Work task:
Below, some lines carry pictures; leave those pictures out and retype exactly the lines from the one with "Noleggio (37, 2370)" through the one with "[Open Account details]".

Material for the task:
_ _ _

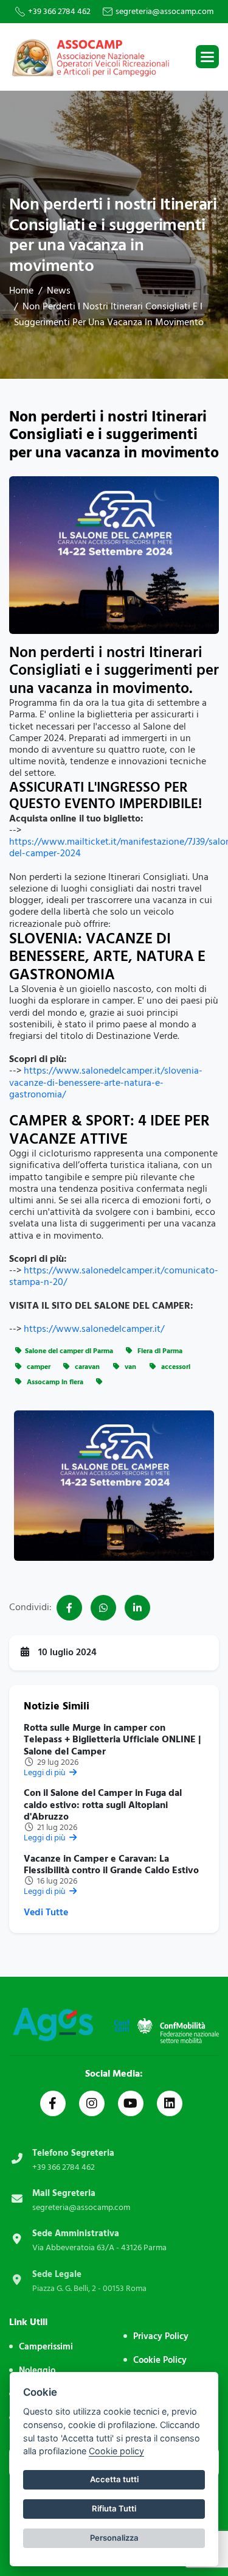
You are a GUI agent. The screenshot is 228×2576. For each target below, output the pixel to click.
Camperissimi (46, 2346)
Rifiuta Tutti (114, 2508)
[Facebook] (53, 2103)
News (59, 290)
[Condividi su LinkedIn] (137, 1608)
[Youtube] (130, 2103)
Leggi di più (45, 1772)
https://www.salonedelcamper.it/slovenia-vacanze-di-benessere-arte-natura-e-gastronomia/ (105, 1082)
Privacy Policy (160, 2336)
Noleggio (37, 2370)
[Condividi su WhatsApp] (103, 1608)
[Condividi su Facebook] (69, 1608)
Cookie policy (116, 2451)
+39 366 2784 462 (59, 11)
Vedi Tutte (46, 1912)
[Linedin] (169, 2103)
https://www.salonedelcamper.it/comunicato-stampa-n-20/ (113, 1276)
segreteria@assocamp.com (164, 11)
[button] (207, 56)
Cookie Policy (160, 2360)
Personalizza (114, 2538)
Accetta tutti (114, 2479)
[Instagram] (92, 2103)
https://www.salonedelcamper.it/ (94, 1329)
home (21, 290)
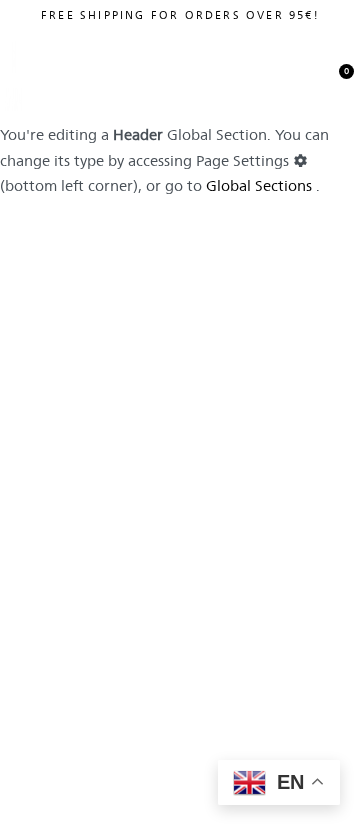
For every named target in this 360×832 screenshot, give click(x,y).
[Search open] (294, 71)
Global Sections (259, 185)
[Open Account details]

_ _ _

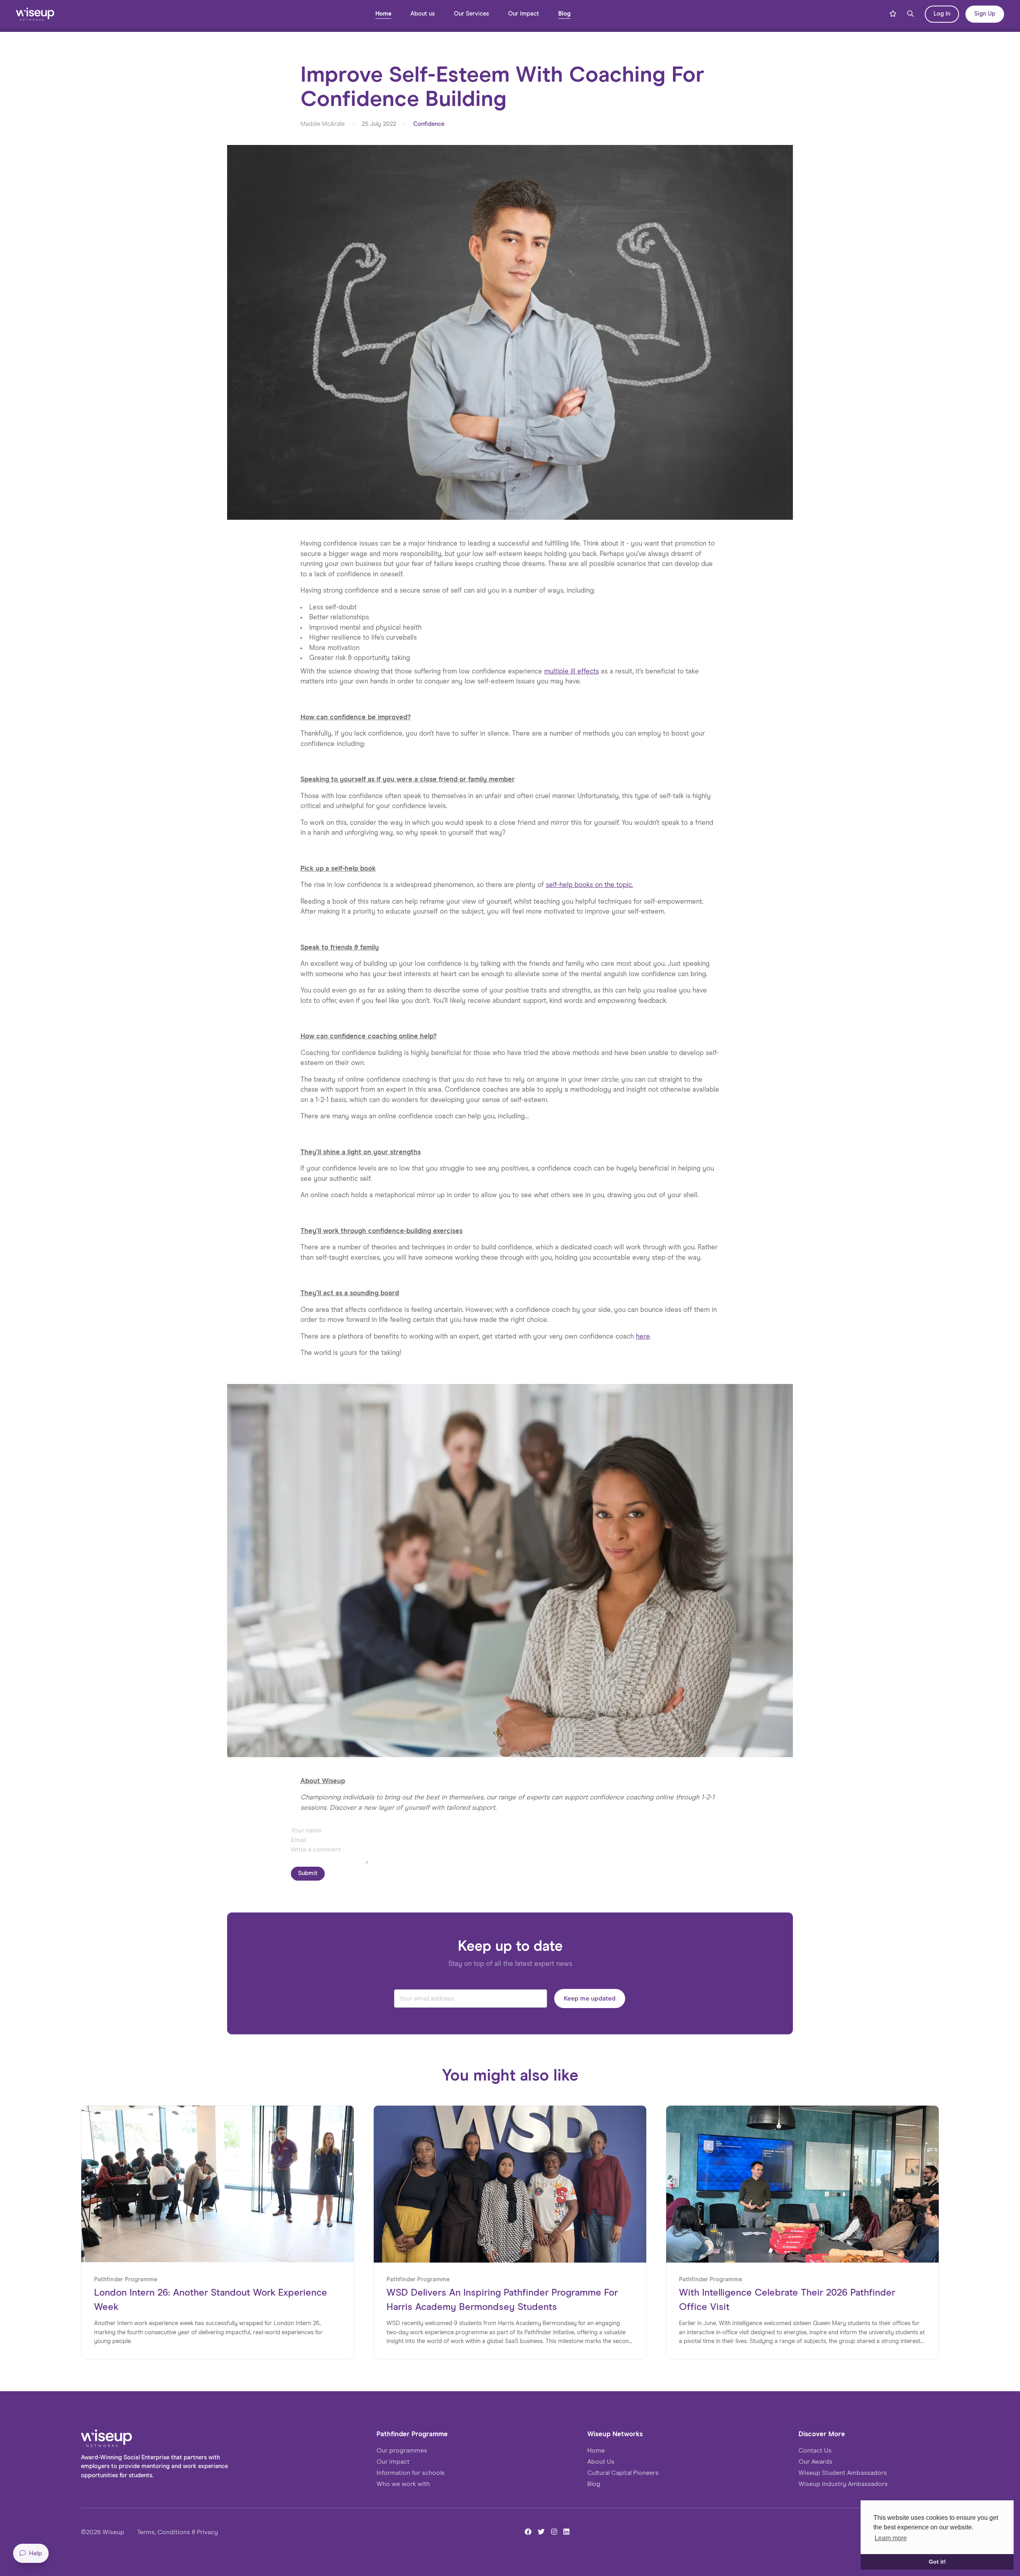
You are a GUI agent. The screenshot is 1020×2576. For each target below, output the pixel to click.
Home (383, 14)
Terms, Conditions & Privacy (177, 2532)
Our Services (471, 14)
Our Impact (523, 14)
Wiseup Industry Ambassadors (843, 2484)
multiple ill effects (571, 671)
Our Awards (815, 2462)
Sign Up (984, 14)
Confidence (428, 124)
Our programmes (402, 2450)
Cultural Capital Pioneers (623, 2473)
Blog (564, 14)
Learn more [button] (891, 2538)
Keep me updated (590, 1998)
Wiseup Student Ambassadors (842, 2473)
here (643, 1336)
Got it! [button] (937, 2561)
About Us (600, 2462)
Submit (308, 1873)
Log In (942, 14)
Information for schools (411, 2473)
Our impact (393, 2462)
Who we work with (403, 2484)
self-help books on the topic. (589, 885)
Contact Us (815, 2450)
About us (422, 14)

_ _ _

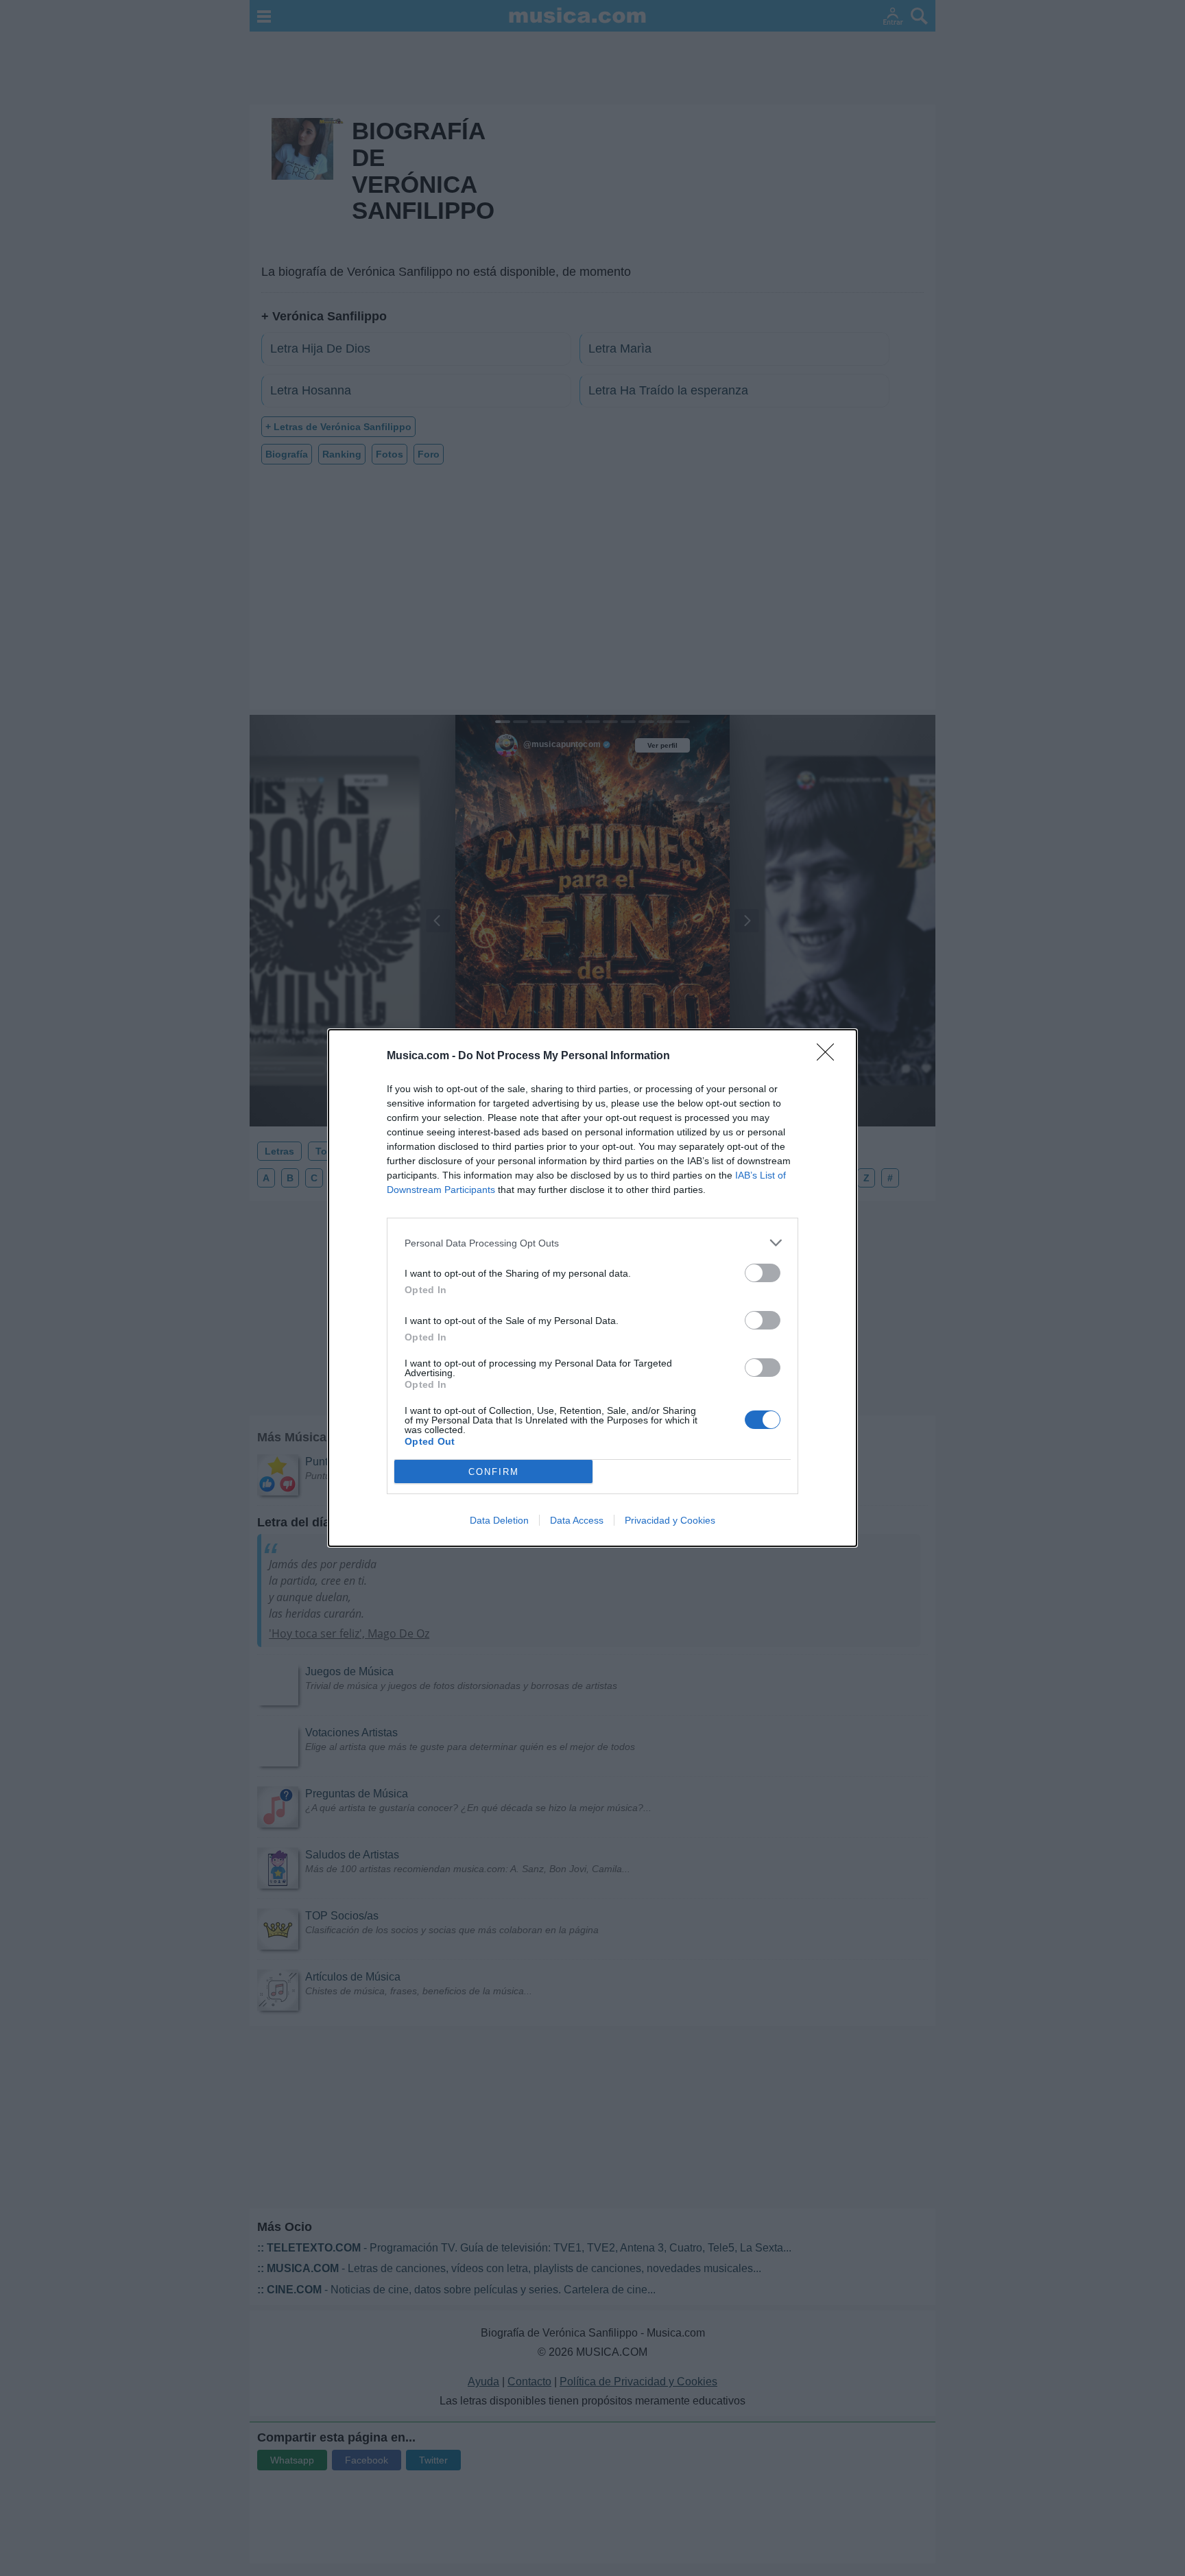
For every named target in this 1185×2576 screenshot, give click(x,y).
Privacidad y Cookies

_ _ _

Answer to this task:
Noleggio (37, 2370)
[Condividi su WhatsApp] (103, 1608)
[Condividi su Facebook] (69, 1608)
Cookie policy (116, 2451)
+39 366 2784 462 (59, 11)
Vedi Tutte (46, 1912)
[Linedin] (169, 2103)
https://www.salonedelcamper.it/comunicato-stampa-n-20/ (113, 1276)
segreteria@assocamp.com (164, 11)
[button] (207, 56)
Cookie Policy (160, 2360)
Personalizza (114, 2538)
Accetta tutti (114, 2479)
[Instagram] (92, 2103)
https://www.salonedelcamper.it/ (94, 1329)
home (21, 290)
For every named target in this 360×832 screenshot, give click(x,y).
[Search open] (294, 71)
Global Sections (259, 185)
[Open Account details]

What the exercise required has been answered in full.